Mortgage rates fall for 2nd day; won't help all

advertisement

Mortgage rates fell for the second day in a row Wednesday, and could be heading toward levels home buyers and owners haven't seen this year.

That drop is what the Federal Reserve was aiming for when it announced a plan Tuesday to buy $600 billion in mortgage-related securities in an effort to slow falling home prices and rising foreclosures, while kick starting demand among fearful homebuyers.

The average interest rate on a 30-year fixed-rate mortgage Wednesday was 5.76 percent, the lowest it has been since February, according to HSH Associates, which publishes mortgage information. The lowest daily figure this year was 5.47 percent on Jan. 23.

Mortgage brokers fielded a steady stream of calls Wednesday from borrowers looking to refinance. But some of those callers were confronted with an unwelcome truth: only those with good credit histories and equity in their properties need apply. And with the damage wrought by the real estate downturn, now in its third year, that number has declined dramatically.

Lower rates won't mean much for the more than 4 million homeowners who are already behind on their mortgage payments, or the 12 million homeowners who owe more money to the bank than their homes are now worth.

"This will help the non-troubled borrower, the standard consumer who is making payments on time," said Mike Larson, real estate analyst with Weiss Research. "For the troubled borrower, you really have to look at some other avenues," including modifying their existing mortgage with their current lender.

Rates react to supply, demand and risk associated with certain securities. Mortgage rates have hovered stubbornly around 6 percent for months.

With this week's announcement to buy $600 billion in mortgage-related securities, the Fed became the 800-pound gorilla in the market. The Fed's demand for securities will drive prices higher, and yields and (with luck) interest rates lower.

"If these rates hold, you'll see these refinance applications really start to take off next week," said Marc Savitt, president of the National Association of Mortgage Brokers.

Already, some homeowners were lining up on Wednesday.

Brenda Pittsnogle and her husband are combining their first and second mortgages, with rates of 5.875 and 6.5, in a refinancing deal at 5.375 percent. That will save the couple $170 a month.

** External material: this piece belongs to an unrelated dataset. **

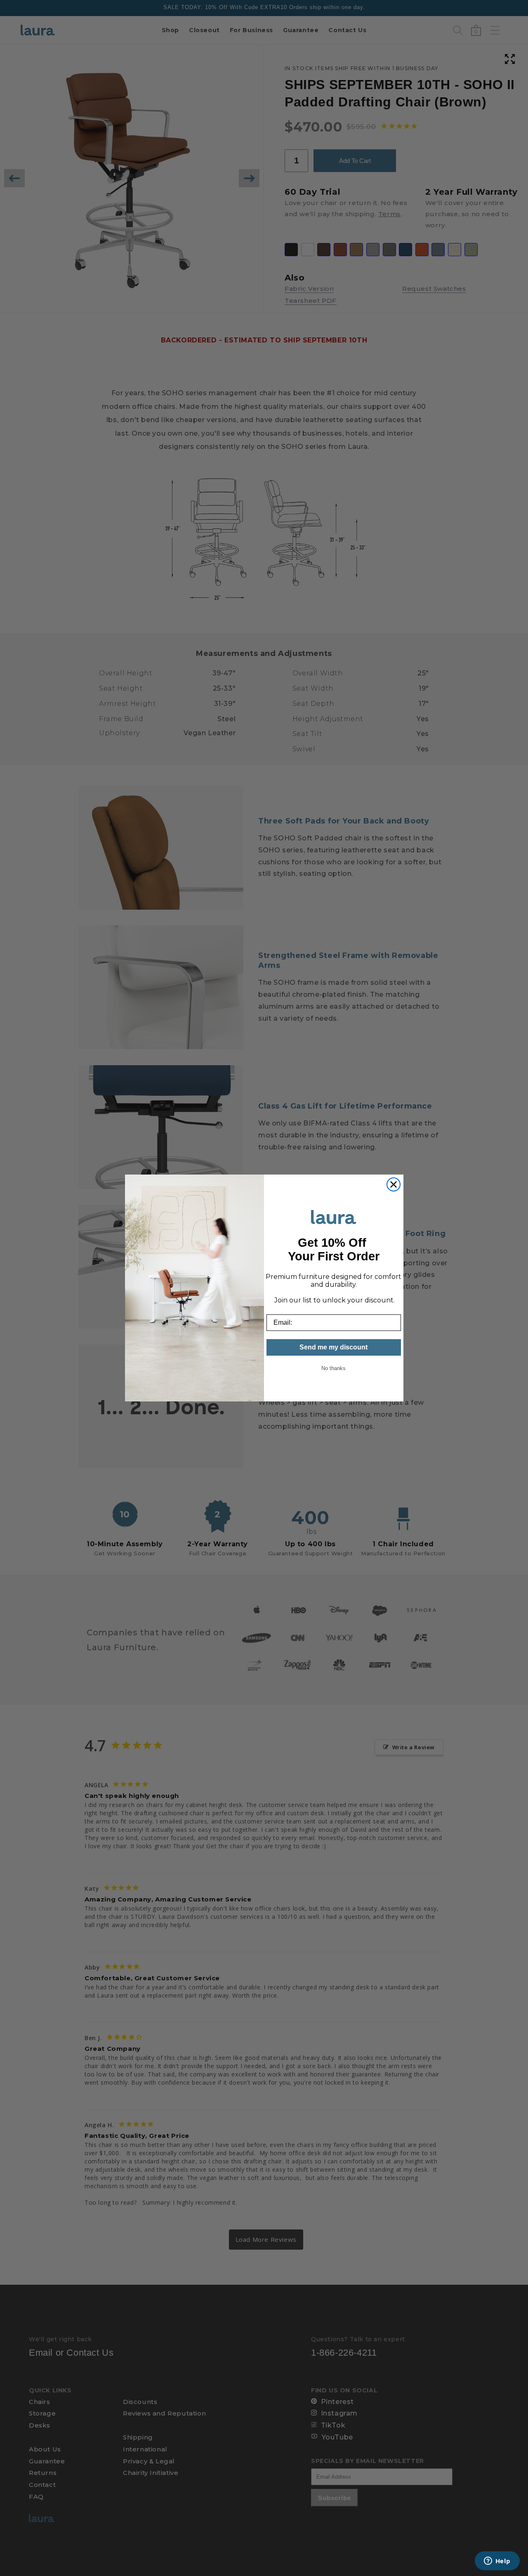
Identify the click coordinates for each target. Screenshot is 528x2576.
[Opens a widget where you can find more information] (497, 2561)
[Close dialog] (393, 1184)
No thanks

They had been waiting for the past six or seven months for interest rates to fall this low.

"We're elated," said Pittsnogle, of Kearneysville, W.Va. "We really never thought that it would go down as far as it has."

Meanwhile, homebuyers who have been waiting patiently at the starting line may be enticed to take the Fed's action as a starter's gun. Lower rates and falling prices make the market more attractive for qualified buyers.

Compared to the 6.75 percent interest rate homebuyers paid on Oct. 15, at Wednesday's rate borrowers would save $106 a month if they bought the U.S. median priced home of $183,300 with a 10 percent down payment.

"It really gives a confidence boost to people shopping for homes and everybody thinking, `Wow mortgage rates are so low, I should think about doing something,'" Guy Cecala, publisher of Inside Mortgage Finance, who expects rates to drop as low as nearly 5 percent by the end of the year.

While troubled borrowers generally won't benefit from the Fed's move in terms of refinancing, it can help them in other ways. For example, the lower rates could make lenders more willing to modify mortgages of distressed borrowers, experts said.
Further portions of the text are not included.